There I was, working away, starting my second cup of coffee (I got a late start), when a reminder popped up on my phone. Three years ago today, The Long Way Down made its debut, and I became a professional writer. Just like that. Of course, 'just like that' came after twenty-odd years of practice and study, and even then it was just the beginning of a very long and sometimes-rocky road that shows no signs of coming to an end anytime soon. I look back and I'm amazed at how much I had left to learn. Then I'm amazed at how much I still have to learn.
There's no end-game. Writing isn't the kind of job where you can say "Okay, I know everything there is to know, now it's just about showing up and collecting the paycheck." The game's always changing, the landscape always shifting, and you can always -- always -- become a better writer. I'm not as good as I want to be, but I'm better than I was, so at least I've got momentum in the right general direction.
The anniversary's got me feeling reflective.

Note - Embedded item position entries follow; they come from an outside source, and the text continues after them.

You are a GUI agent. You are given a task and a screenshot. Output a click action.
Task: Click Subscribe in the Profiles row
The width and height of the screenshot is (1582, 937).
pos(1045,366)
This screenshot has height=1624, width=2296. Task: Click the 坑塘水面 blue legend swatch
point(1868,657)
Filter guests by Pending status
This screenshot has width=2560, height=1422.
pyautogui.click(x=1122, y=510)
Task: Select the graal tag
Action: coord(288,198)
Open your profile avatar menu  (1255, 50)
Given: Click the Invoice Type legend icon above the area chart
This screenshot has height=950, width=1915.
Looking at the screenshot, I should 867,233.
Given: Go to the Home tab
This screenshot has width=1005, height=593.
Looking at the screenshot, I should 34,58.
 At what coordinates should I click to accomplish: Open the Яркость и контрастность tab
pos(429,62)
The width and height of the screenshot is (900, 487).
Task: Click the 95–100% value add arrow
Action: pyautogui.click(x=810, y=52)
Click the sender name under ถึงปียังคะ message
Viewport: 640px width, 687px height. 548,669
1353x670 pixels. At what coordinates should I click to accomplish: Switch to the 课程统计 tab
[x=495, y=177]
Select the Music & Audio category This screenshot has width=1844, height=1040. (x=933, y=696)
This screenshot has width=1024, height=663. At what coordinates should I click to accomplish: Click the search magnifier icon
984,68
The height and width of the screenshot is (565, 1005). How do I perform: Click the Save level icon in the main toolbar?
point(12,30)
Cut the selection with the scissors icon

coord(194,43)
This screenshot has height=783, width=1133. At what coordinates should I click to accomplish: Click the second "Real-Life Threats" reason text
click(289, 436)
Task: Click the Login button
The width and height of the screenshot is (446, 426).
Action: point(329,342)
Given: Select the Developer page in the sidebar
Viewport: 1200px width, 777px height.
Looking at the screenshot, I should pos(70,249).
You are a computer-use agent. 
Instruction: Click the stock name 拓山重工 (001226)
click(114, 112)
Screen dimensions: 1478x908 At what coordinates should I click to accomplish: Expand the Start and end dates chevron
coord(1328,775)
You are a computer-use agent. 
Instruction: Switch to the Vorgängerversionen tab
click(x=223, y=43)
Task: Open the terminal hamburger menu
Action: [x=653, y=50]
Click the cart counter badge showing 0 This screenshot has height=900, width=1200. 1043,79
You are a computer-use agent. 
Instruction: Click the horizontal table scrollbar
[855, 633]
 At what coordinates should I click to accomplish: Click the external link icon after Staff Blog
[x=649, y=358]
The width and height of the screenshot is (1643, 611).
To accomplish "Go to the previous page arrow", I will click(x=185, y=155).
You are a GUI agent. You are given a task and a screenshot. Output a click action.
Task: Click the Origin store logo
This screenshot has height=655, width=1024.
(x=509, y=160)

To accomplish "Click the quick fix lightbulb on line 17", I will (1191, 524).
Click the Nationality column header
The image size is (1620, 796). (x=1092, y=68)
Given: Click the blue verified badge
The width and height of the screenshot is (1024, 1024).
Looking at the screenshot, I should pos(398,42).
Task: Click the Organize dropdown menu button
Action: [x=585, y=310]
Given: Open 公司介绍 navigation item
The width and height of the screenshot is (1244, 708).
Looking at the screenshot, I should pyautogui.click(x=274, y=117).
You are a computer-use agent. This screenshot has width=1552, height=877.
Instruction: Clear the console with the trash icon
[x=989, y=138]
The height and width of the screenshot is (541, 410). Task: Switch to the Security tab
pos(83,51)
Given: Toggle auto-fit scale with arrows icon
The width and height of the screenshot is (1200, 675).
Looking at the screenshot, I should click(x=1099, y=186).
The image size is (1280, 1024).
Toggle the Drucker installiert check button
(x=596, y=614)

I've got my coffee, there's a new moon tonight, and I'm just sitting here feeling grateful. Yeah, I put in the work to get here, but all that work wouldn't mean a thing if it wasn't for you. A writer without readers is, well...nothing, really. Nothing at all. I write because I have to; it's in my veins, and there's nothing else I want to be, nothing else I can be. But it's my readers who give me life and keep me moving.
It's a special kind of magic that we make together. The translation from the printed page or the narrator's voice to the reader's heart, my characters coming to life in your mind's eye. A story isn't real until it's been read.
So much coming down the pike in this next year. Double or Nothing and Cold Spectrum are both in various stages of editing, and I'm getting very, very close to announcing the special project I've been working on for the better part of a year now. And maybe a few other little surprises along the way.
None of it would be possible without you. Thank you, from the bottom of my heart.